A wider public could be more involved in discussions on prenatal diagnosis and other complex ethical issues with the help of citizen conferences and new media.

“Prenatal diagnosis raises questions about the unborn life, attitudes towards the disabled, individual choice and the limits of medicine. It is a moral and political issue that affects many people and causes strong feelings”, says Cornelis Dekker who recently published his Judging in the Public Realm thesis at the Department of Technology and Social Change at Linköping University.

Prenatal diagnosis is performed in early pregnancy to detect certain birth defects and illnesses caused for example by chromosomal changes. In the event of such a diagnosis a parent-to-be may choose to terminate the pregnancy through abortion. 350 such abortions took place in Sweden in 2004.

Cornelis Dekker believes there is every reason to discuss ethical issues surrounding prenatal diagnosis, in an open dialogue involving both the public and experts.
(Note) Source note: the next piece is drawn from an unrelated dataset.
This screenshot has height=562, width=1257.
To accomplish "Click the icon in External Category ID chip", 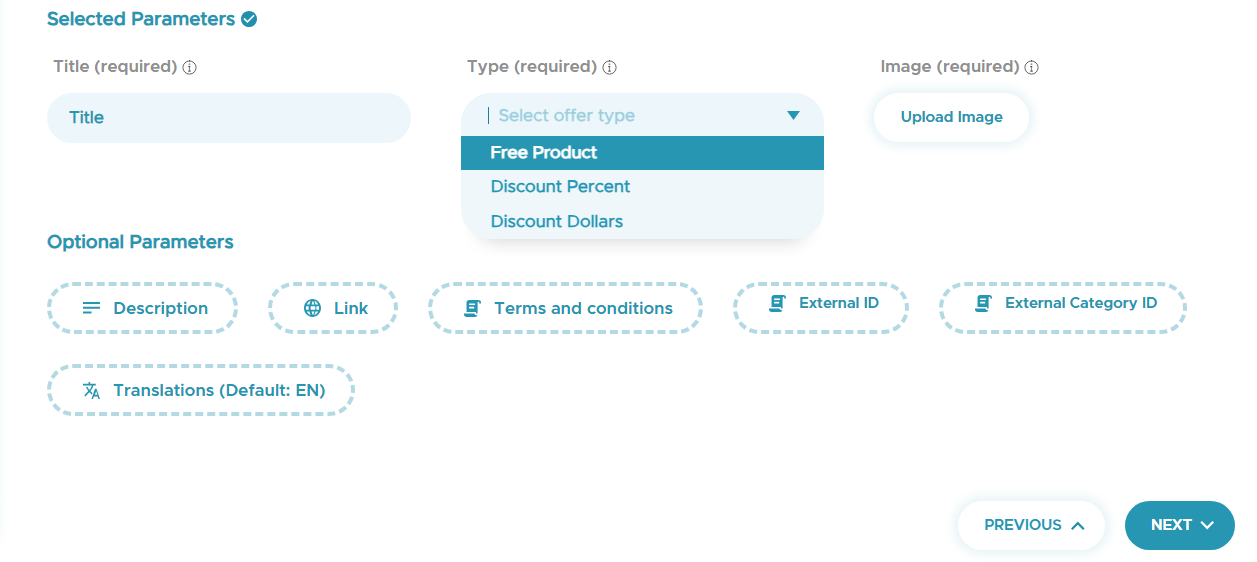I will point(983,303).
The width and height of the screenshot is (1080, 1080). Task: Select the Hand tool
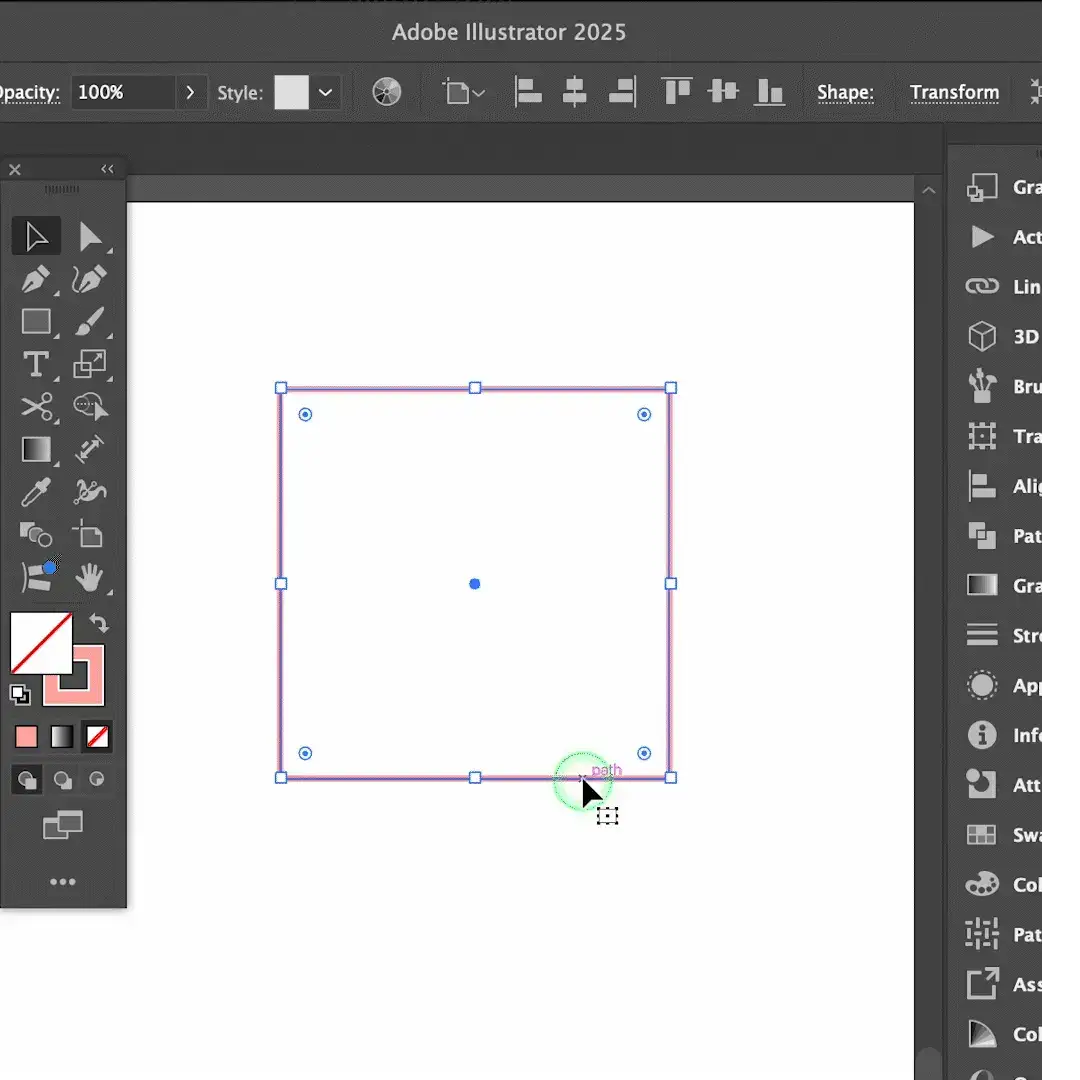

This could create an understanding of different positions, lead to more diverse influences over how the issue is handled and a greater legitimacy of the decisions taken.

In his thesis Cornelis Dekker studied the public discourse on prenatal diagnosis in the Netherlands and Sweden between 1989 and 2006. He notes that the discussion was dominated by experts in both countries and the difficulty in engaging the traditional media.

Layman conferences or consultations were held in the Netherlands to involve the public in difficult ethical issues, such as stem cell research.

“Consultations such as these, with their focus on layman terms, could be created to discuss prenatal diagnosis. Sweden does not have the same tradition of involving lay people in debates but Internet sites for comment and debate, such as newsmill.se, could be used to perform a similar function”, says Cornelis Dekker.

The debate on prenatal diagnosis was also more animated in the Netherlands than in Sweden.

“The Dutch authorities' recommendations were clearer than in Sweden and therefore sparked more debate”, says Cornelis Dekker.

Different aspects were highlighted in the debates in the two countries. In Sweden, much of the focus was on the human dignity of the foetus and the life oneself would like to live, whilst the protection of human life was an important argument in the Dutch debate. The Dutch have also to a greater extent viewed prenatal diagnosis as a medicalisation of pregnancy.

To analyse the debate Cornelis Dekker based his questioning in the philosopher Immanuel Kant's theory of the principles underlying the faculty of judgement.

Conrnelis Dekker continues, “Kant is very helpful as he also understands the other's perspective. Moreover, he invites us to assess whether our reasons are good reasons and to follow the principles applicable to all.”

The thesis was presented 27 March 2009 at Linköping University.